00-masks

This notebook makes part of the Lisbon Data Science meetup - class 2 and explains how to create masks to assign values to dataframes.


In [ ]:
import pandas as pd
import numpy as np

What are masks and why are they useful?

You must certainly have used masks already. They are, boolean arrays that let us access, in our case, to parts of the DataFrame. These parts of the dataframe can be defined by using inequalities for instance. The best would be to go forward with some examples.


In [ ]:
# Example dataframe
df = pd.DataFrame({'Age': [20, 18, 25, 55, 125, 30],
                   'Height': [165, 189, 359, 149, 175, 163]})

========

What is being asked - Reproduce verbatim the part of the pandas masks notebook starting at "What are masks" and ending at "with some examples.".

Information provided -
========

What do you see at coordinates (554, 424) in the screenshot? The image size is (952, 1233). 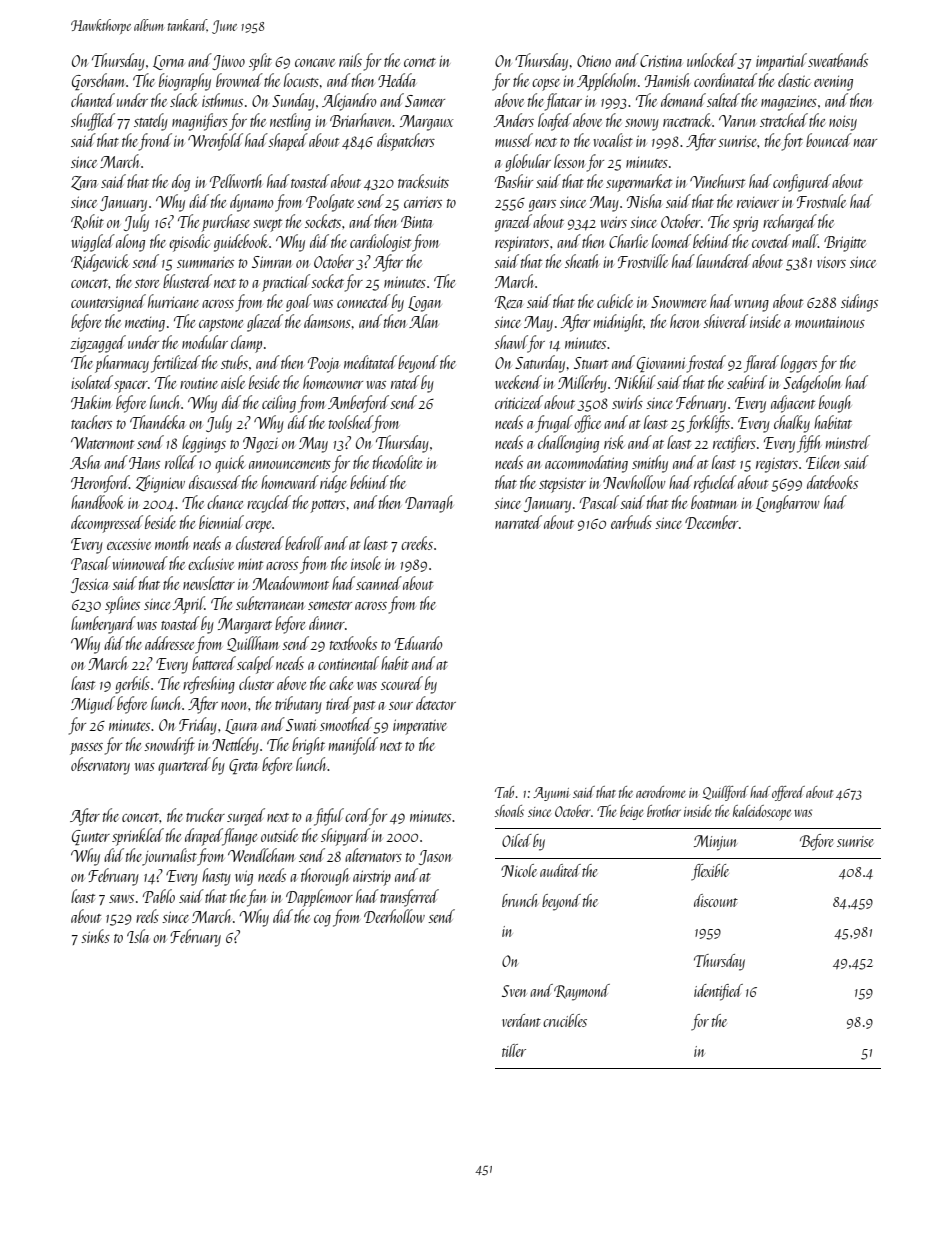 I see `frugal` at bounding box center [554, 424].
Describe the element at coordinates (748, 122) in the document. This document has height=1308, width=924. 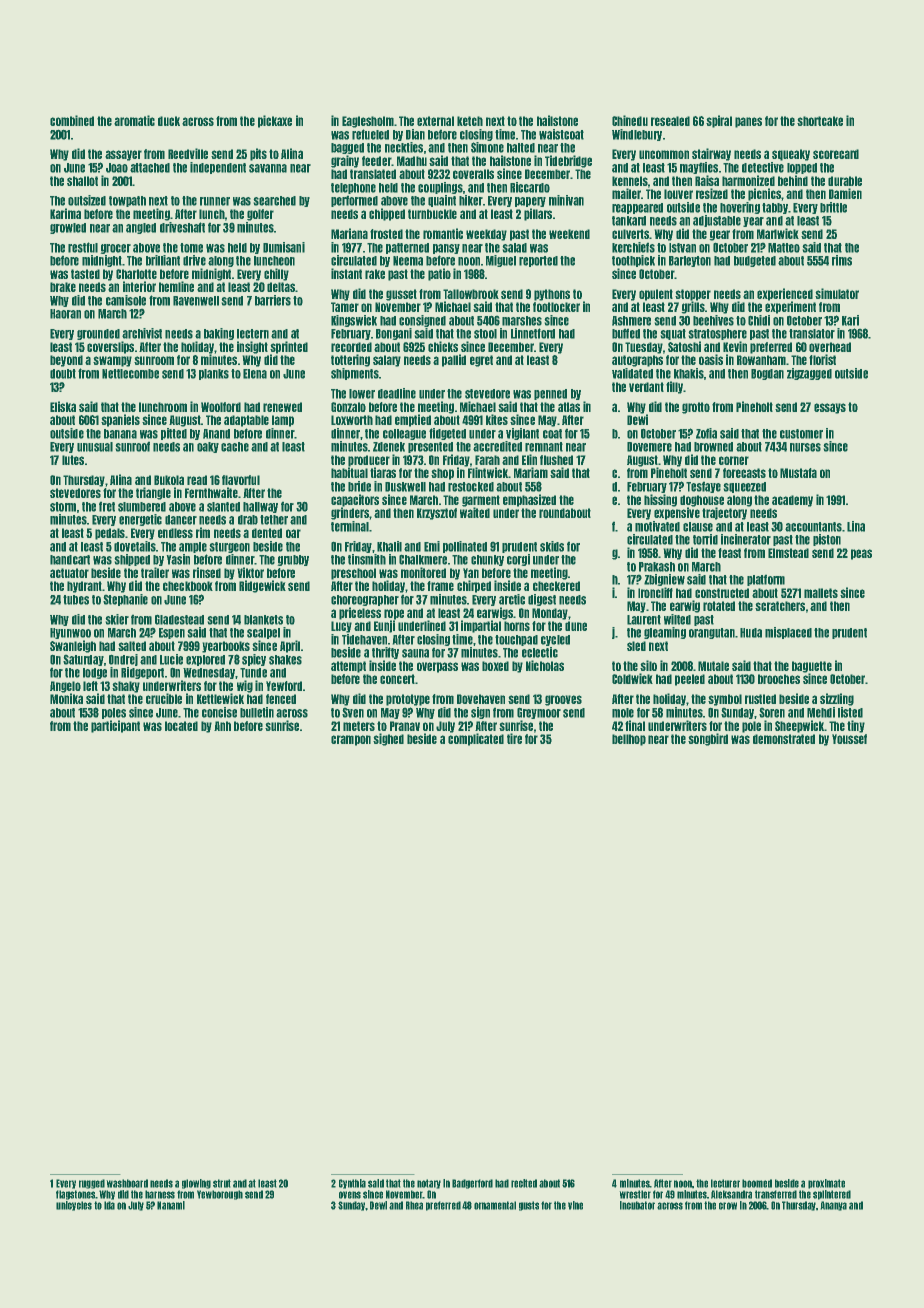
I see `panes` at that location.
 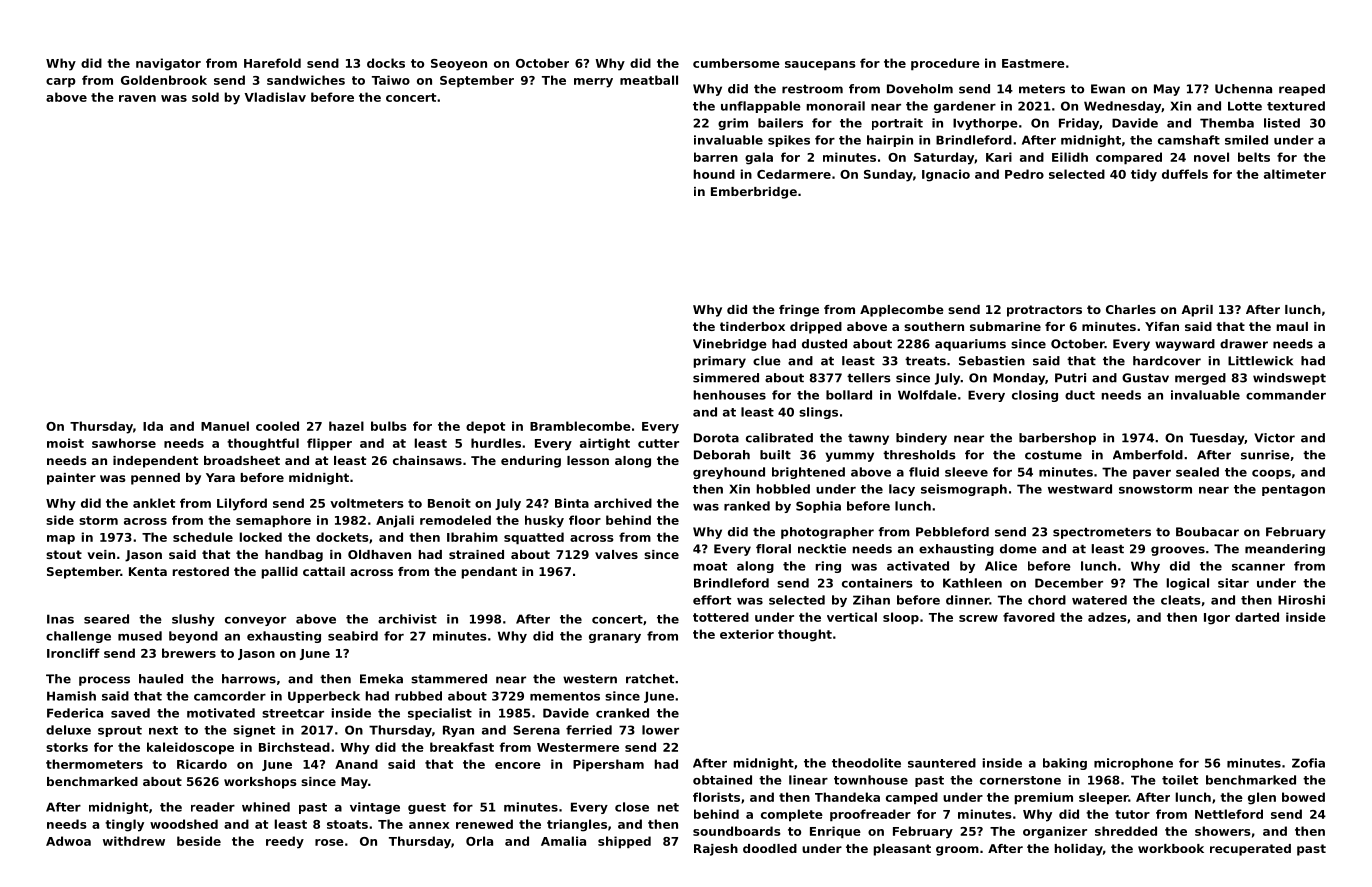 I want to click on Victor, so click(x=1274, y=438).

========

The solution -
What are masks and why are they useful?

You must certainly have used masks already. They are, boolean arrays that let us access, in our case, to parts of the DataFrame. These parts of the dataframe can be defined by using inequalities for instance. The best would be to go forward with some examples.